Going tit for tat, the Chinese then announced a 25% tariff of their own on 106 American products. Such a rapid escalation prompted sharp drops in the Asian markets - most notably a fall of 2.2% on Hong Kong’s Hang Seng - which were followed by declines in the benchmark indices of France and Germany.

Brawn rather than brain in defence of intellectual property

Underpinning President Trump’s aggressive opening salvo is his suspicion - widely shared both on Capitol Hill and in Silicon Valley - that Chinese tech firms are systematically stealing intellectual property from their American counterparts.

But there’s also the President’s wider goal - which played so well on the election trail - to reduce America’s yawning trade deficit with China, which reached a staggering $375.2 billion by the end of last year.

With China protesting that the American tariffs violated World Trade Organisation rules before responding in kind, the fallout was felt quickest and sharpest at the US aerospace giant Boeing.

The American company’s stock dropped 6% in early trading on Wednesday, as markets began to fear the worst from China’s new tariffs on American aircraft.

Boeing has placed great importance on its 737 Max series as a key source of future profits, but the new Chinese regulations will affect aircraft with an empty weight of between 15,000 and 45,000 kg - a category seemingly tailor-made for Boeing’s bestselling 737 Max 8 jetliner.

Trade wars create only losers, not winners

President Trump has proudly boasted that America is equipped to “win” a trade war with China. But this misses the point. International trade wars are invariably a zero-sum game, and the flexing of the Presidential muscles in this way risks hurting many of the Americans Mr Trump has pledged to defend.
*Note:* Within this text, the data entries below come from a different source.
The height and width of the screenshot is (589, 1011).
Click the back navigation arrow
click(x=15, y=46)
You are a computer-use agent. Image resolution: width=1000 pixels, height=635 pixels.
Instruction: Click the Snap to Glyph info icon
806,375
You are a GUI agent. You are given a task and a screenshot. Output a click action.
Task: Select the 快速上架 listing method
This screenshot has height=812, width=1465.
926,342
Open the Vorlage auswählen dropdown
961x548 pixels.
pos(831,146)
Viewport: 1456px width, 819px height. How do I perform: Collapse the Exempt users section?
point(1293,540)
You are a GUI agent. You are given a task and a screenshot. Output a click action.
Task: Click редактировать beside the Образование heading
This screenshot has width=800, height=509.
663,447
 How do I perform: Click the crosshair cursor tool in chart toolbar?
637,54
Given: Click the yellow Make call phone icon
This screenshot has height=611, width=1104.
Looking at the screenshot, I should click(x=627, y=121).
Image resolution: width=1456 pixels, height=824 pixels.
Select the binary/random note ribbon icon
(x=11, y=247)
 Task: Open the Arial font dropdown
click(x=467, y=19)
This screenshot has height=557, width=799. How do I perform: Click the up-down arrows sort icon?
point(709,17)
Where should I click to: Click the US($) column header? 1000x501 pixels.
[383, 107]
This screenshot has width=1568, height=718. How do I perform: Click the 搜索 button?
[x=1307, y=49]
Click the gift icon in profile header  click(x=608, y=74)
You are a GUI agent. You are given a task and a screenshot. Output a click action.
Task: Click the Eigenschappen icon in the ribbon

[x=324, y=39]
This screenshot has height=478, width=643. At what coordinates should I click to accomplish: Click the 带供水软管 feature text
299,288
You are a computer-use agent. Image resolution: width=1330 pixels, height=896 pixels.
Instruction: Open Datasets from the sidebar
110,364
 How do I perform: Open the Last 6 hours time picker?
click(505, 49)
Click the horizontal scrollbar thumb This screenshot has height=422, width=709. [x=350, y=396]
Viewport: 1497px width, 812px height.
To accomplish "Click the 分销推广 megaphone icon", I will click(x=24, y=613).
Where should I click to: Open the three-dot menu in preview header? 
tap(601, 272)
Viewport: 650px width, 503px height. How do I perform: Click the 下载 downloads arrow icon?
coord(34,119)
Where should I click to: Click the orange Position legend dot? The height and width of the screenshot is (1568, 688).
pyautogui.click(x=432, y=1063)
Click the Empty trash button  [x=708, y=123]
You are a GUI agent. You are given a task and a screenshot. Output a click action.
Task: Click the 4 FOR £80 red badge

For now the pain is being felt on Wall Street rather than Main Street - with American equity markets all sliding on Wednesday morning.

But the immediate impact on Boeing - the world’s biggest aerospace company and the largest private sector employer in Washington state - gives a worrying foretaste of what could lie in store for the millions of US jobs that rely on exports.

After such a sustained bull run - which dates back to President Trump’s election victory in 2016 - the US markets were due a correction anyway, and the trade war fears may have merely accelerated the inevitable.

But what has also become clear this week is that real American jobs will be at stake in a trade war, and despite the President’s hubris, the Chinese will be no pushover.

For now the markets can only look on anxiously as the trade war rhetoric morphs into a grim reality.